START Dataset records

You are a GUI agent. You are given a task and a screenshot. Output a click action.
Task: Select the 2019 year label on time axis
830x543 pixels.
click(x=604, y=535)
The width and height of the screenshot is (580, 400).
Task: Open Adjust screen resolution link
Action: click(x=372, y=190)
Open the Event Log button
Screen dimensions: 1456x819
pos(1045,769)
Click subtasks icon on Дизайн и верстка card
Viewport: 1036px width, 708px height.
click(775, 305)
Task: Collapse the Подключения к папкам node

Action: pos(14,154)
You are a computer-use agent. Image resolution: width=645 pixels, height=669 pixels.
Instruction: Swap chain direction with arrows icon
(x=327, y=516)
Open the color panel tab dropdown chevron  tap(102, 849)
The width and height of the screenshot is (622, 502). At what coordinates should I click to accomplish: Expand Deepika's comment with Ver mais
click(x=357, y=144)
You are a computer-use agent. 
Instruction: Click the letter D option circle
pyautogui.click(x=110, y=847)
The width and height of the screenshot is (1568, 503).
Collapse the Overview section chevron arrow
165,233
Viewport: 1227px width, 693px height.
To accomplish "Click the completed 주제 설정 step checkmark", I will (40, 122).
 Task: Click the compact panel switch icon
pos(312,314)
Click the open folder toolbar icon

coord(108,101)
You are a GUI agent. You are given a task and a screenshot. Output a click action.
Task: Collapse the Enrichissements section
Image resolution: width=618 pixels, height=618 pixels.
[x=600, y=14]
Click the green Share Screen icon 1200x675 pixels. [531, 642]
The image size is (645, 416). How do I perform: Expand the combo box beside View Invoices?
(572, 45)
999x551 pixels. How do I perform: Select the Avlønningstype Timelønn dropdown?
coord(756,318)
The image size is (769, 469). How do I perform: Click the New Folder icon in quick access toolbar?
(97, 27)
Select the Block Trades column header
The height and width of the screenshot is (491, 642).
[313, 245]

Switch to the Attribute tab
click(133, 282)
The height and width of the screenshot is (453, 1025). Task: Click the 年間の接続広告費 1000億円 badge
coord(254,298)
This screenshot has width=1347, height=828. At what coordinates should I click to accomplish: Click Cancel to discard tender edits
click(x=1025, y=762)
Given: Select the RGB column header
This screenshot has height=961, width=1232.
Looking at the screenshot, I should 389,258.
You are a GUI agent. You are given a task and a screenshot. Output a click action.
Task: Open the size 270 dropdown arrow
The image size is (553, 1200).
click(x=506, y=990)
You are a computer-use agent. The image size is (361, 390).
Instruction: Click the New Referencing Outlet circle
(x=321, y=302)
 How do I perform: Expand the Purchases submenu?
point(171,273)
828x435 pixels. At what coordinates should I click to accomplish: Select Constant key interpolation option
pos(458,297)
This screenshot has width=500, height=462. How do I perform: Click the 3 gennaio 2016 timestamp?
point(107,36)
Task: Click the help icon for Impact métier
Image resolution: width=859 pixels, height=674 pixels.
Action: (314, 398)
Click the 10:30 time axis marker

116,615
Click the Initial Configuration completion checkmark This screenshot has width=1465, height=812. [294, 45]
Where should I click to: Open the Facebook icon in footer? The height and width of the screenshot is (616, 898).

END Dataset records

> _The task_:
Reproduce the entries above verbatim, starting from the first line and continuing up to and including the line with "(x=327, y=516)".

> _Output of the task_:
You are a GUI agent. You are given a task and a screenshot. Output a click action.
Task: Select the 2019 year label on time axis
830x543 pixels.
click(x=604, y=535)
The width and height of the screenshot is (580, 400).
Task: Open Adjust screen resolution link
Action: click(x=372, y=190)
Open the Event Log button
Screen dimensions: 1456x819
pos(1045,769)
Click subtasks icon on Дизайн и верстка card
Viewport: 1036px width, 708px height.
click(775, 305)
Task: Collapse the Подключения к папкам node

Action: pos(14,154)
You are a computer-use agent. Image resolution: width=645 pixels, height=669 pixels.
Instruction: Swap chain direction with arrows icon
(x=327, y=516)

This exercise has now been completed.